Being an immigrant resembles childhood in many ways. Already irrevocably formed in some key respects, you are thrust into an environment where you must master the language, the customs, and the social graces, and suffer being pushed around by forces you have not learned to control.
Infant-development guru Alison Gopnik, on the subject of what it’s like to be a baby: “It’s like being in a foreign country . . .”
James Boswell, on Dr. Johnson’s refusing to speak French when in France: “It was a maxim with him that a man should not let himself down, by speaking a language which he speaks imperfectly. Indeed, we must have often observed how inferiour, how much like a child a man appears, who speaks a broken tongue.”
H*Y*M*A*N K*A*P*L*A*N, confronted with a substitute teacher at the Night Preparatory School for Adults: “Podden me, Titcher. Can ve know plizz your name?”
You don’t have to be Chinese. After 30 years in this country I still can’t pronounce “schedule” right, or use “gotten” unselfconsciously. I still don’t know why we need so many lawyers, or what the point of the Modern Movement in literature was, or why anyone thinks peanut butter goes with jam — I mean, jelly. A first-generation immigrant is a child at any age; that’s why it’s all much easier for children. The current fad for infantilizing immigrants, as we infantilize all we imagine to be “victim” groups, magnifies the effect; but being an immigrant was sufficiently infantile even before racial guilt and elite condescension cast their sanctimonious blights on the issue.

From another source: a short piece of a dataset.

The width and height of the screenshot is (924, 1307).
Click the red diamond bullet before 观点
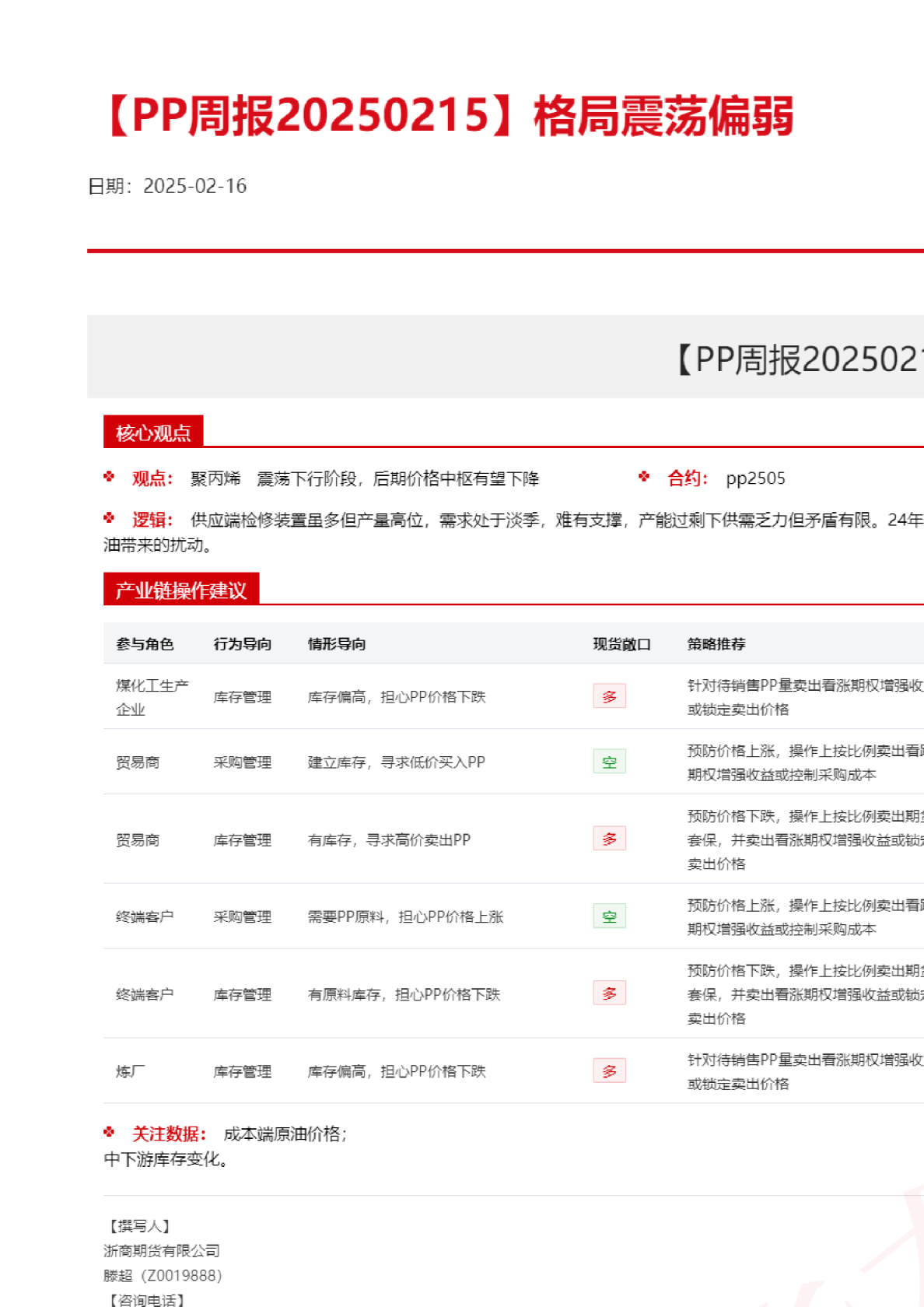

These thoughts lead off into some worrisome territory. The news from modern research in psychology is that a child’s BIPs — behavior, intelligence, personality — can be tugged or pushed in all sorts of ways; but that when we reach adulthood and can select our own environment, inheritance asserts itself, like those mysterious metal alloys that remember their original shape and revert to it when heated. A 30-year-old resembles his parents and siblings more closely than does a 15-year-old. The advice traditionally given to young men seeking a wife — “Get a good look at her mom” — is sound.
Could the same be true of human groups? When the novelty and pressures of early adjustment have been weathered, do we, and our offspring, revert to ancestral type? Shall I soon begin looking up cricket scores, buying tweed suits, and seeking out pork pies and brown ale? I note with interest that Mrs. Straggler, 25 years in the U.S. and newly unemployed, is studying for a civil-service exam — just about the most Chinese thing a human being can do.
Our host’s living room has a big picture window looking down on New York Harbor. There is Lady Liberty, her torch aloft and lit. Mother of Exiles. I am, like most first-generation immigrants, immune to immigration sentimentality, and I actually know the history of that statue (whose conception had nothing to do with immigration) and that poem (an afterthought added 17 years later, and to be found inside the plinth). You move from that country to this one and settle in as best you can. Victim? To judge by the glee with which my fellow immigrants set about gaming the welfare system, the principal victim of current immigration policy is the U.S. taxpayer.
That is, of course, a deeply un-American view of things — yet more evidence that I have still, after 30 years, not emerged from that off-the-boat second childhood.